Background
The clinical assessment of abdominal aortic aneurysm (AAA) rupture risk is largely limited to quantification of maximum diameter over time to monitor growth. Recent studies have extended this paradigm to modeling biomechanical loading and wall stresses using computational hemodynamics or solid mechanics simulations, in efforts to reliably numerically predict aneurysm-specific wall motion. However, the numerical simulation of aneurysm wall motion is time and resource intensive, and inherently involves complex mathematical modeling of often unrealistic wall properties.

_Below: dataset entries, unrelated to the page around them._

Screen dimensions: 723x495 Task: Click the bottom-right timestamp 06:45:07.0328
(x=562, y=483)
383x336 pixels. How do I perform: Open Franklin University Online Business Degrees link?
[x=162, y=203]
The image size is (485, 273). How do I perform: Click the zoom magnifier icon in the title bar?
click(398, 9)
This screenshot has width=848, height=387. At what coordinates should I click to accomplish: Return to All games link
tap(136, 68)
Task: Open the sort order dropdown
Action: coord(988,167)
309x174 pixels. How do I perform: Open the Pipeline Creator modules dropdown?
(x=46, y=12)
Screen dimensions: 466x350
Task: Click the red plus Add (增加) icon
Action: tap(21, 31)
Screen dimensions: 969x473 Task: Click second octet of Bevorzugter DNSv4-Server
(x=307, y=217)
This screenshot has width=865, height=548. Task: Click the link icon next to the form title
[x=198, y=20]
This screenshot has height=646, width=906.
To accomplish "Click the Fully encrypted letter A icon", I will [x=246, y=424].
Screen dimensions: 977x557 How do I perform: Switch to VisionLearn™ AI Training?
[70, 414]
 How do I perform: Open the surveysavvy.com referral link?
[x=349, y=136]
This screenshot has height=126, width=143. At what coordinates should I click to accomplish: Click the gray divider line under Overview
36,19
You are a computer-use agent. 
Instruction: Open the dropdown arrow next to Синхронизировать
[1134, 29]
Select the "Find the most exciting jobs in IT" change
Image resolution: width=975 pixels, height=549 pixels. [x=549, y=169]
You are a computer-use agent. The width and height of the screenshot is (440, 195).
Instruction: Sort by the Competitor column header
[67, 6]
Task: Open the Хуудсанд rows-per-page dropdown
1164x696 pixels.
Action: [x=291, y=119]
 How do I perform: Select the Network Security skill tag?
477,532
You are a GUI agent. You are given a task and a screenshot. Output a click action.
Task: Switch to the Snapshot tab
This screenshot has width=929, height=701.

In this study, we characterize AAA wall motion using shape-analysis to quantify detailed regional function by direct processing of 4D (3D + time) cine CMR data.
Methods
Inner blood-contacting endothelial wall (excluding thrombus) function in 13 AAAs was studied using a shape-derived metric of wall velocity defined by a signed phase-to-phase Hausdorff distance (HD) computed at uniformly spaced points tracked on surface contours segmented from CMR images, over the cardiac cycle, using an in-house software. HD colormaps were superimposed upon the AAA inner wall at the diastolic phase to visualize regional wall motion. A endothelial wall velocity (EWV: displacement in mm per phase) was estimated to be a function of phase-to-phase displacement time-histories at tracked points. Additionally, outer wall segmentations were also prepared and compared with the inner wall at each cardiac phase to quantify radial wall thickness and signed wall-thickening (diastole to systole) using an open-souce cardiac MRI suite, Medviso Segment. This was compared with the observed EWV from HD analysis for validation purposes.
Results
Mean AAA volume ranged from 64.7 ± 31.6 mL to 69.1 ± 33 mL. Figure 1A shows the average and std deviation EWV characteristic of the cohort, at each cardiac phase. Colormaps of HD (Figure 1B) and phase of maximum regional displacement (Figure 1C) provided visualizations of EWV and the existence of a subtle dyssynchrony in wall motion contact with intra-luminal thrombus (ILT) as opposed to wall regions without thrombus. Outer wall motion was observed to be small in contrast with inner wall motion which had distinctly amplified EWV at ILT-contacting wall-regions (see Figure 1D). Reduction of the wall thickness and wall-thickening function maps from Medviso Segment into AHA-type segmental polar plots (see Figure 2) allowed visual correlation between ILT occupied wall regions (thicker), and regions with greater wall-thickening function (negative or wall thinning/compression at systole and positive thickening at diastole) owing to inner wall motion.
Conclusions
We present a simple and effective means to directly quantify AAA wall motion from CMR data, without the need for numerical simulation. EWV extracted from the presented analyses may be extended to the prediction of aneurysm wall stresses and strain, which may in-turn constitute a promising paradigm for evaluating AAA rupture risk.
Funding
This study was possible through the Open Field Entrepreneur's Fund award to QuantMD, LLC.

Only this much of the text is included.